Well, I skipped trying to get the valve cover from Pittsburgh for now as I wanted to get the car back together and running again. Cleaned up the inside of the valve cover a bit - I didn't like the streaks that looked like crud that had been thrown up from the cam lobes. According to my workshop manual, these cars have 7500-15000 mile oil change intervals and it looks a bit like someone made good use of them. As per the recommendation from the LHTPerformance guys on YouTube, I did replace all the gaskets with new ones. The ones that were on the valve cover were rock hard and it actually took some doing getting the grommets around the spark plug wells out. The new rubber parts are a lot more pliable. Well, there's a surprise. Valve cover ready to go back on the car:
You can kinda see similar marks on the cam lobes themselves. For now I'll stick to "they all look like that":
Before I put the valve cover on, I also changed out the spark plugs. The ones in the car were clearly the original plugs. They're supposedly good for 105k miles, but they looked rather worse for wear. I had also learned that apparently fake NGK Platinum plugs are a thing now, but at least based on some of the 'tube videos I watched on this topic, the new set I got looked like they are genuine.
I buttoned up the valve cover - we'll gloss over the part where I had to take it off a couple of times because I forgot to move the wiring harness for the injectors back underneath the breather hoses and also forgot to hook up the breather hoses. Good news, I'm now pretty good at taking the valve cover back off again.
After the valve cover, it was time to have a closer look at the connectors for the coils. I had broken a couple of locking tabs when taking the COPs out, and I know they are a notorious failure point as they get cooked on the valve cover on the F series and K series engines. I had ordered a repair kit already - Honda of course wants to sell you the whole engine wiring loom, but Ballade Sports and several other vendors have replacement connectors. The ones on mine clearly were at the stick-a-fork-in-them stage as the main (black) body of the connectors just broke apart internally on all four when I tried to get the connectors out. At least that made the job a lot easier.
All buttoned up and everything hooked up again, I decided I might as well clean up the MAP sensor, which sits in a little "cup" on the intake manifold and the hole from the intake to the cup tends to clog up over time. While I was waiting for the MAF sensor cleaner to thoroughly dry, I decided to replace the pollen filter on the car as a "while I'm there" maintenance item. Well, I don't have pink insulation in my shop building so I suspect the Rodent Mahal happened in the PO's garage:
There's a joke about what happens when you buy a car too close to the Mouse Kingdom in FL, but I can't quite put my finger to it...

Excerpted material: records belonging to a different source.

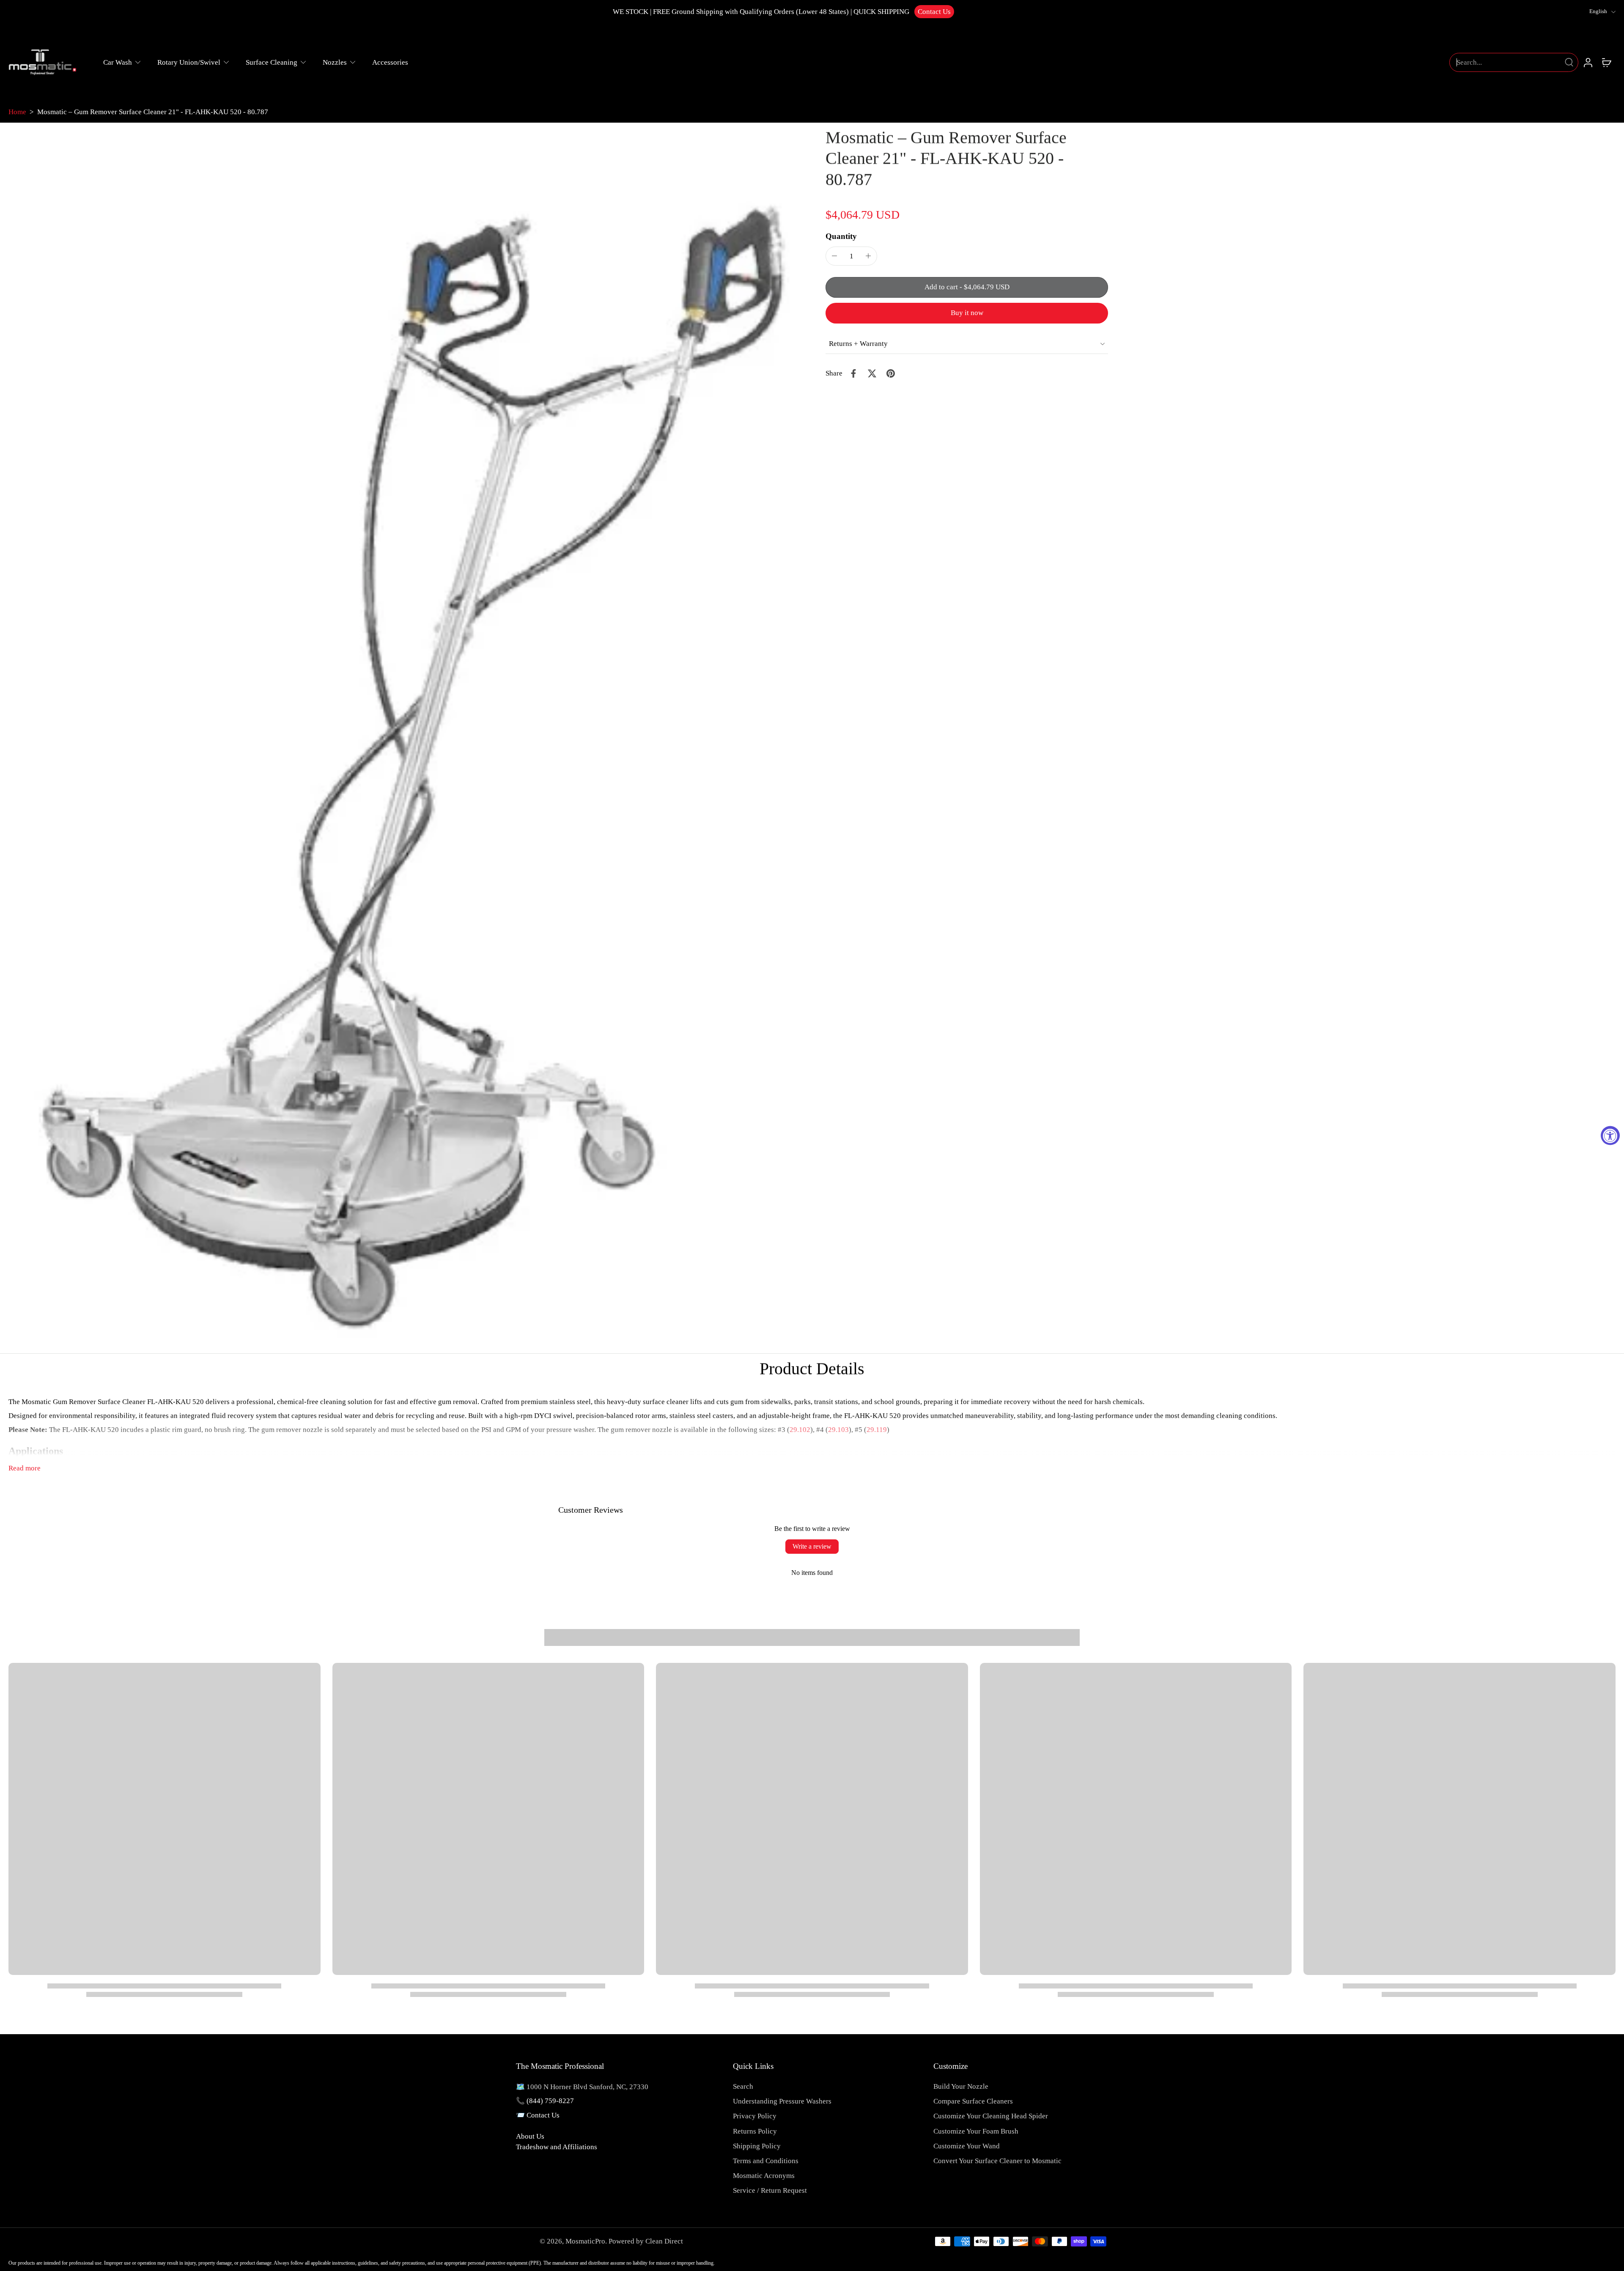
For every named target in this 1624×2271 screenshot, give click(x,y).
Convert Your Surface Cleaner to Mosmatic (997, 2161)
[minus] (834, 255)
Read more (24, 1468)
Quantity (841, 236)
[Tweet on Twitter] (872, 373)
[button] (967, 287)
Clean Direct (664, 2241)
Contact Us (934, 12)
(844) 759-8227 (550, 2101)
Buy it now (967, 313)
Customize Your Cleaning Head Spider (990, 2116)
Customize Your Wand (966, 2146)
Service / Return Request (770, 2190)
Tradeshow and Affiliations (556, 2147)
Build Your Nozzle (960, 2086)
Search (743, 2086)
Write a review (812, 1546)
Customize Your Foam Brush (975, 2131)
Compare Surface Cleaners (973, 2101)
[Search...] (1569, 62)
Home (17, 112)
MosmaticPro (585, 2241)
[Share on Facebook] (853, 373)
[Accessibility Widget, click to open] (1610, 1135)
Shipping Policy (757, 2146)
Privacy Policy (754, 2116)
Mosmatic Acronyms (764, 2176)
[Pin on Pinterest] (890, 373)
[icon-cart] (1606, 62)
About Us (530, 2136)
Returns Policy (755, 2131)
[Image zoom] (403, 738)
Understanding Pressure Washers (782, 2101)
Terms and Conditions (765, 2161)
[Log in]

I guess they didn't carry the Hantavirus, because if the nest was there when I drove the car back from Fla, I was breathing the extra filtered air for a good 1500 miles. Anyway, the filter looked like it benefited from replacing anyway:
With the filter replaced, the MAP sensor back in place and hooked up, the car felt like it started easier and happily idled. It was getting a bit late so I postponed a quick joy ride until tomorrow morning.

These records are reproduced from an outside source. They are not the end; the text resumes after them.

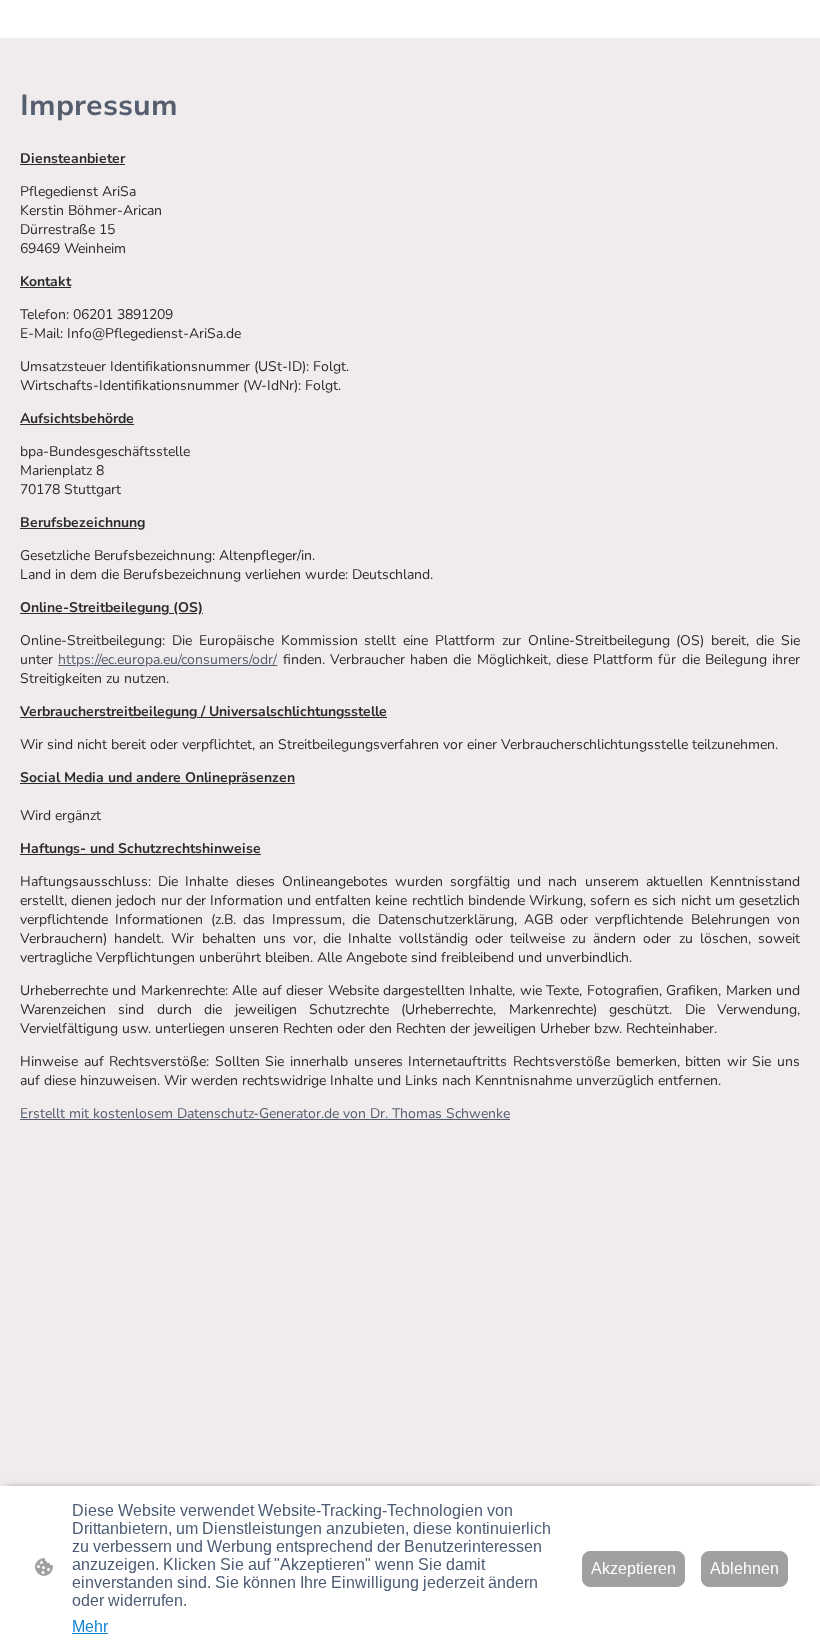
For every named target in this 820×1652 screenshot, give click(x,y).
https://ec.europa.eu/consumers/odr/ (167, 659)
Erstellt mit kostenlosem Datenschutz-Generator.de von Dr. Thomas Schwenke (265, 1113)
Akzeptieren (633, 1568)
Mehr (90, 1626)
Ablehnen (744, 1568)
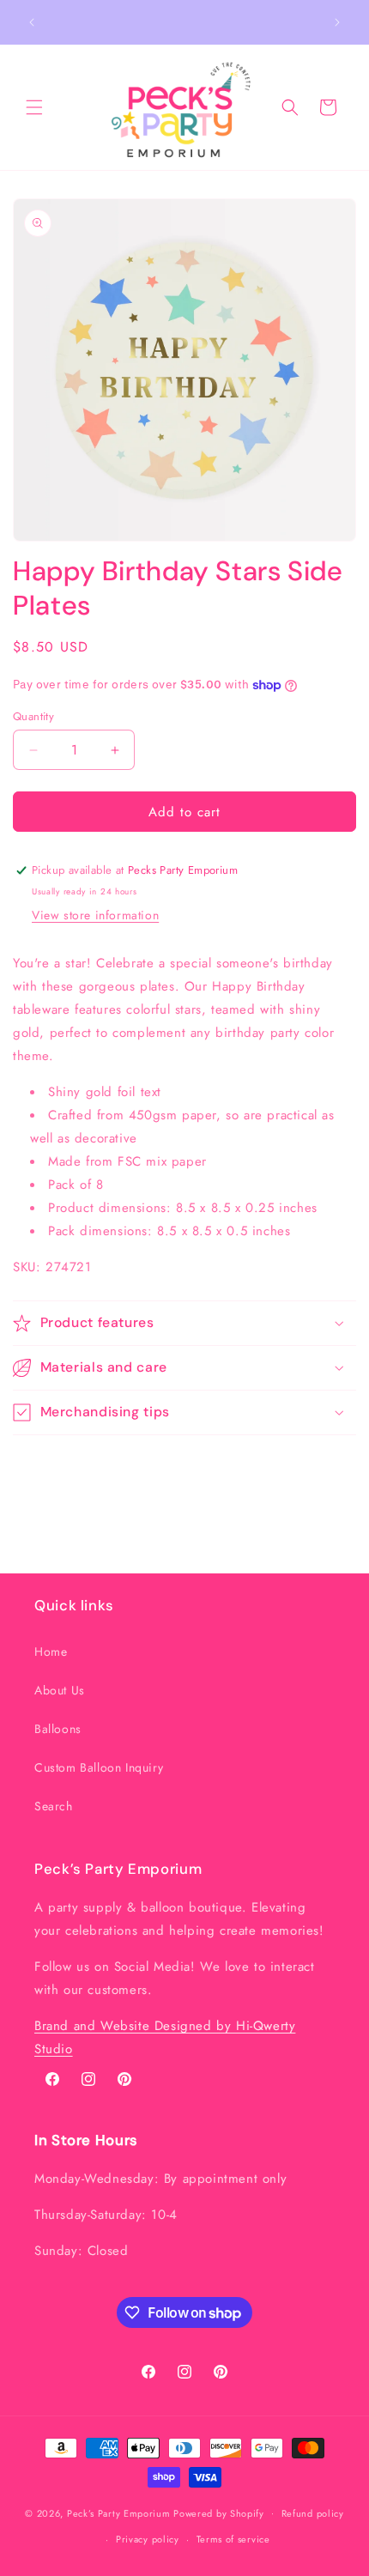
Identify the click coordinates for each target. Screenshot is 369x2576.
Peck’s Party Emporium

Unfortunately one other thing came back with a vengeance, and that is a rattle at idle rpm and when the idle dips. I did managed to finally confirm that it wasn't the bumper grill, but the undertray. I have to figure out how to address it because it's one of those rattles that drive me mad over time.

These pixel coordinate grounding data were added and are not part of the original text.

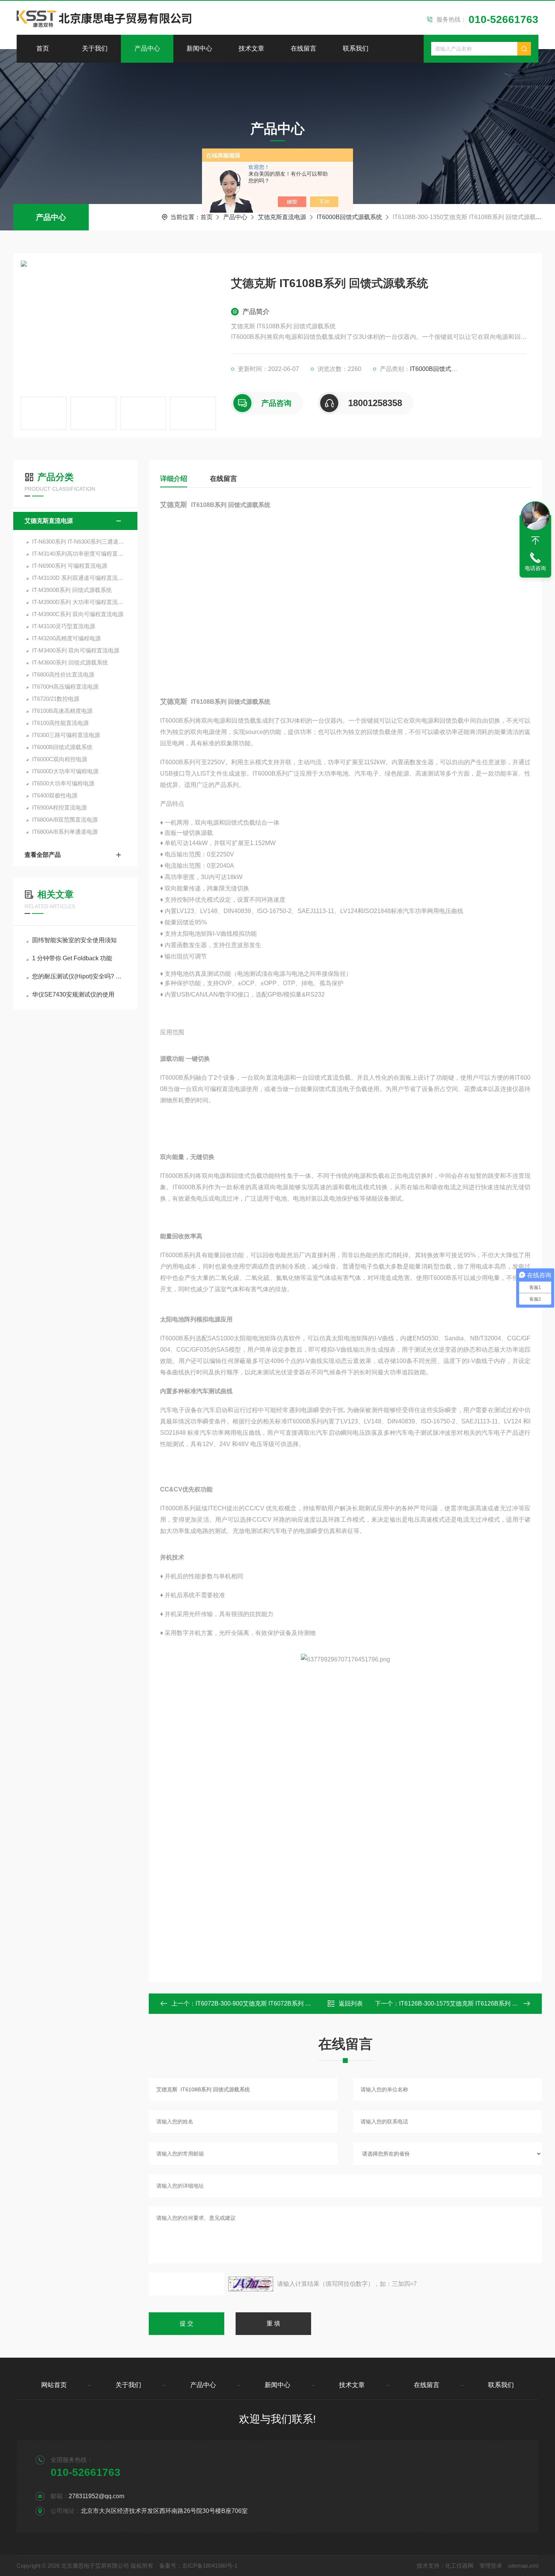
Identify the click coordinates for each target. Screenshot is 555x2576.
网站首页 (54, 2385)
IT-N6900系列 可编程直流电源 (69, 565)
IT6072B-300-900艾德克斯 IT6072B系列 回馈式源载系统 (271, 2003)
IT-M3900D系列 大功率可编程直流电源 (79, 602)
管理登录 (490, 2565)
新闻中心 (199, 48)
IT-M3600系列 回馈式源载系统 (70, 662)
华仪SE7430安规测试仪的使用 (73, 994)
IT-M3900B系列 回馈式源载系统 (72, 590)
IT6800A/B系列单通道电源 (65, 831)
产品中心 (147, 48)
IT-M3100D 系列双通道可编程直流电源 (79, 578)
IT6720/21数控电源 (55, 698)
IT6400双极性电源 (54, 795)
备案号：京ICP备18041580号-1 (198, 2565)
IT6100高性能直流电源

It's booked in for an alignment on Monday, let's hope that it'll improve the handling as I wasn't 100% sold. For the first HPDE/Time Trials I'm going to leave it bone stock other than maybe fresh tires on a different set of wheels and performance brake pads. I know I will need a seat, and very likely suspension, but I'm trying to be halfway intelligent about it this time and not spend 4-5k on seat and suspension before taking the car to the track for the first time.